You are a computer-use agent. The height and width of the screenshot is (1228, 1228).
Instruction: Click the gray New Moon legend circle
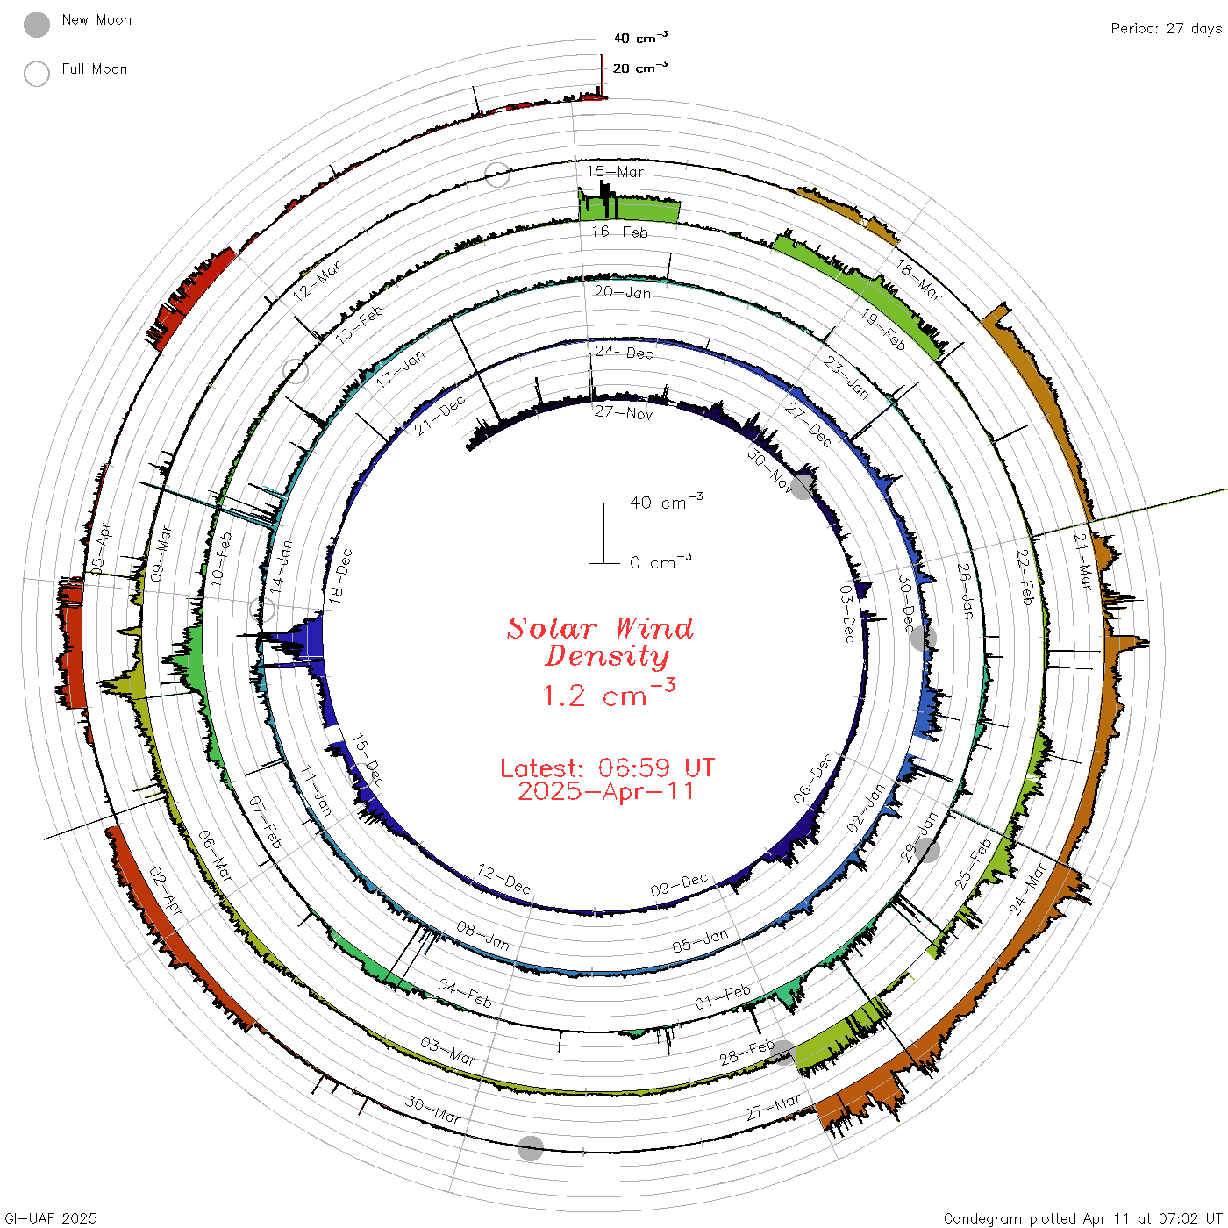[x=36, y=25]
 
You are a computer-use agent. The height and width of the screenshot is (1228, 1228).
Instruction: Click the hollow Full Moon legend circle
[x=36, y=74]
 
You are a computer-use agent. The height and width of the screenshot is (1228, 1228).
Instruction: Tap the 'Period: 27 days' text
[x=1167, y=29]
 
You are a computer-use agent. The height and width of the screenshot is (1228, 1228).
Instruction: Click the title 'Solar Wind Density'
[x=600, y=642]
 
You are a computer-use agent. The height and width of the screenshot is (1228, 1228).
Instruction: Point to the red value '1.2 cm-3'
[x=608, y=693]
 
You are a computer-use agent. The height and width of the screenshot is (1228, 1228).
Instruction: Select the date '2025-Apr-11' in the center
[x=605, y=791]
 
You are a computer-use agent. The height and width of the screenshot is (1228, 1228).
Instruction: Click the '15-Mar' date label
[x=615, y=171]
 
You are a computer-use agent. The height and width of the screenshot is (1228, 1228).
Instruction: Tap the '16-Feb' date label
[x=619, y=232]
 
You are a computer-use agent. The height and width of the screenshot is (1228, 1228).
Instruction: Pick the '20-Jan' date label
[x=623, y=292]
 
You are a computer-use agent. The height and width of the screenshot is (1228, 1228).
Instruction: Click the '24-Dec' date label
[x=624, y=353]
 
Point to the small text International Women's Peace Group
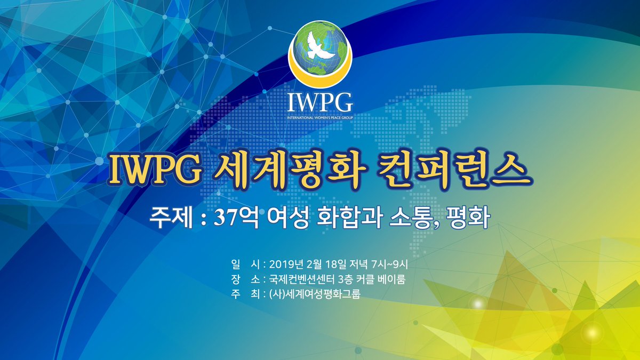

# # #

**Written instruction**
Rewrite all the entries above, swapping "date label" for "date marker" and leaving everything else unchanged. Omit the pictures.

**Complete response**
You are a computer-use agent. The height and width of the screenshot is (1228, 1228).
Instruction: Click the gray New Moon legend circle
[x=36, y=25]
 
You are a computer-use agent. The height and width of the screenshot is (1228, 1228).
Instruction: Click the hollow Full Moon legend circle
[x=36, y=74]
 
You are a computer-use agent. The height and width of the screenshot is (1228, 1228).
Instruction: Tap the 'Period: 27 days' text
[x=1167, y=29]
 
You are a computer-use agent. The height and width of the screenshot is (1228, 1228).
Instruction: Click the title 'Solar Wind Density'
[x=600, y=642]
 
You are a computer-use agent. The height and width of the screenshot is (1228, 1228).
Instruction: Point to the red value '1.2 cm-3'
[x=608, y=693]
 
You are a computer-use agent. The height and width of the screenshot is (1228, 1228).
Instruction: Select the date '2025-Apr-11' in the center
[x=605, y=791]
 
You are a computer-use agent. The height and width of the screenshot is (1228, 1228).
Instruction: Click the '15-Mar' date marker
[x=615, y=171]
 
You are a computer-use agent. The height and width of the screenshot is (1228, 1228).
Instruction: Tap the '16-Feb' date marker
[x=619, y=232]
 
You are a computer-use agent. The height and width of the screenshot is (1228, 1228).
Instruction: Pick the '20-Jan' date marker
[x=623, y=292]
 
You are a computer-use agent. The height and width of the screenshot is (1228, 1228).
Instruction: Click the '24-Dec' date marker
[x=624, y=353]
 
Point to the small text International Women's Peace Group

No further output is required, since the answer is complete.